- A Polícia Federal lançou a Operação Dataleaks para investigar a venda ilegal de dados pessoais, incluindo informações de ministros do STF.
- A investigação aponta uma base de dados clandestina alimentada por acessos não autorizados a sistemas governamentais e fontes privadas.
- Por determinação do Supremo, foram cumpridos cinco mandados de prisão temporária e quatro de busca e apreensão nos estados de São Paulo, Tocantins e Alagoas, com o ministro Alexandre de Moraes como relator.
- Há indícios de que o grupo obtinha, alterava e vendia dados sensíveis, e informações ligadas ao ministro podem ter sido modificadas e inseridas em plataformas de venda de dados.
- Os investigados podem responder por organização criminosa, invasão de dispositivo informático, furto qualificado mediante fraude, corrupção de dados e lavagem de dinheiro.

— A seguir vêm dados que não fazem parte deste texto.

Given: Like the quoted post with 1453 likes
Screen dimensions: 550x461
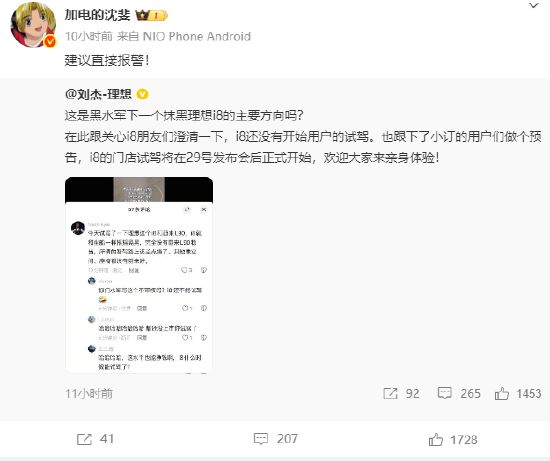Looking at the screenshot, I should [518, 394].
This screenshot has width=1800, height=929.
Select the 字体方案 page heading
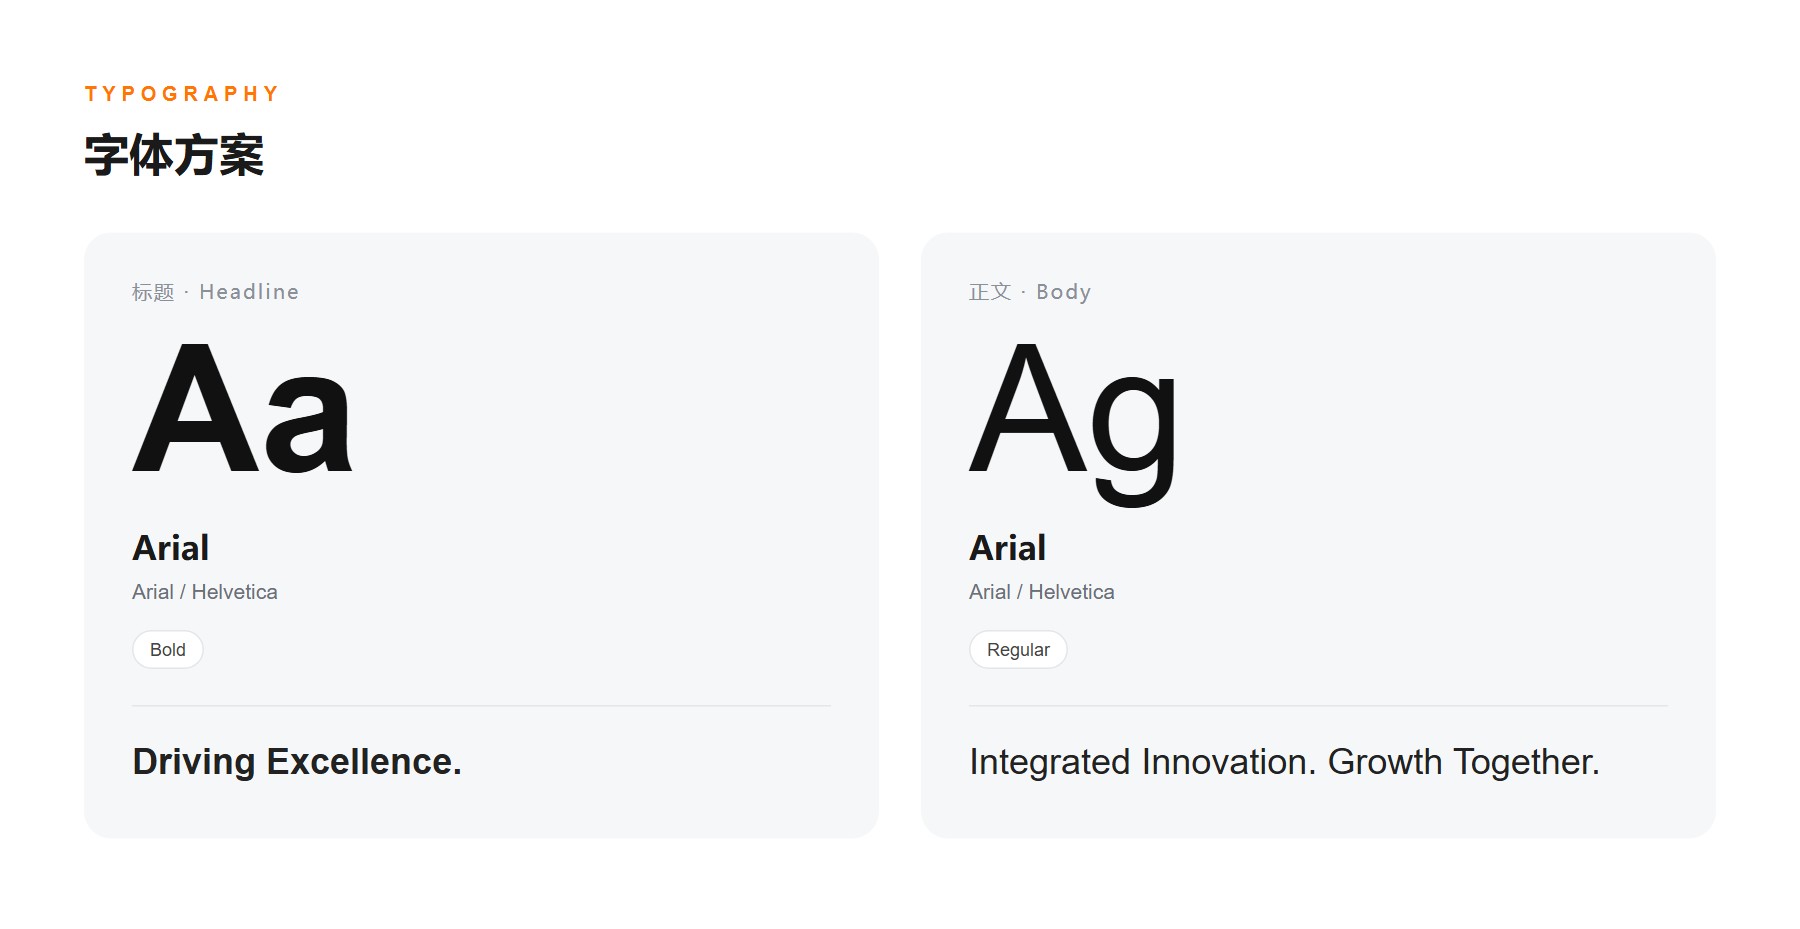pos(174,156)
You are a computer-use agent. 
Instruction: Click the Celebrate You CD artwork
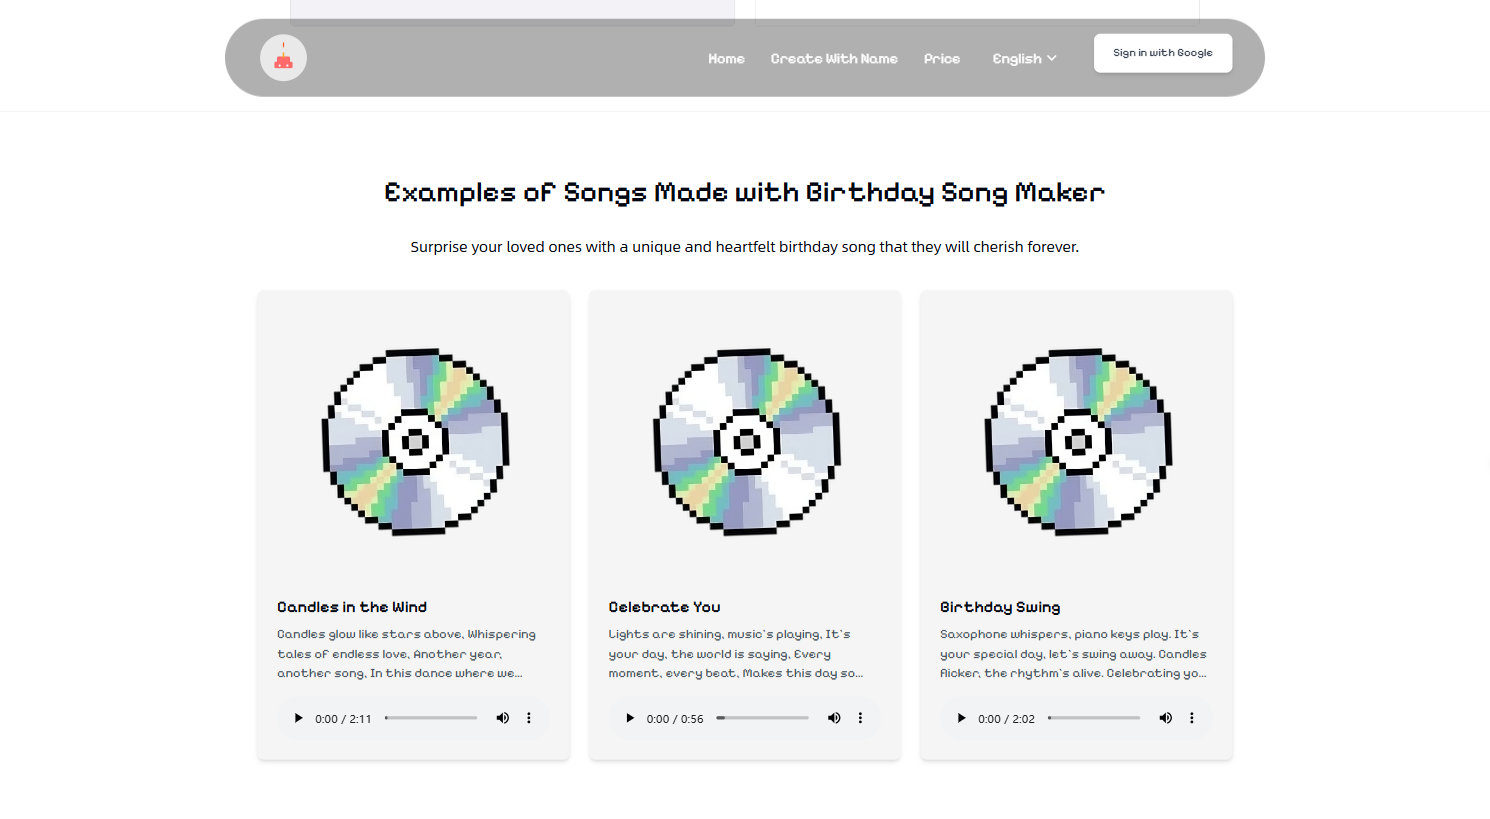(746, 442)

A Polícia Federal deflagrou nesta quinta-feira 5 a Operação Dataleaks, que mira um esquema de obtenção e venda ilegal de dados pessoais de integrantes do STF. A ação desarticula uma organização criminosa suspeita de acessar sistemas governamentais para coletar, alterar e comercializar informações sensíveis.
A investigação começou com a identificação de uma base de dados clandestina reunindo informações de ministros do Supremo. Segundo a PF, o banco de dados era alimentado por acessos não autorizados a bases governamentais e por fontes privadas.
Operação e mandados
Por determinação do Supremo, foram cumpridos cinco mandados de prisão temporária e quatro de busca e apreensão nos estados de São Paulo, Tocantins e Alagoas. O relator do caso é o ministro Alexandre de Moraes.
As apurações apontam atuação na obtenção ilegal de dados, na alteração de registros e na venda dessas informações em ambientes de comércio de dados. Indícios sugerem que informações relacionadas ao ministro Moraes teriam sido alteradas e inseridas em plataformas de venda.
Possíveis imputações e próximos passos
Os investigados podem responder por organização criminosa, invasão de dispositivo informático, furto qualificado mediante fraude, corrupção de dados e lavagem de dinheiro. As autoridades ressaltam que as apurações continuam para esclarecer a participação de cada suspeito no esquema.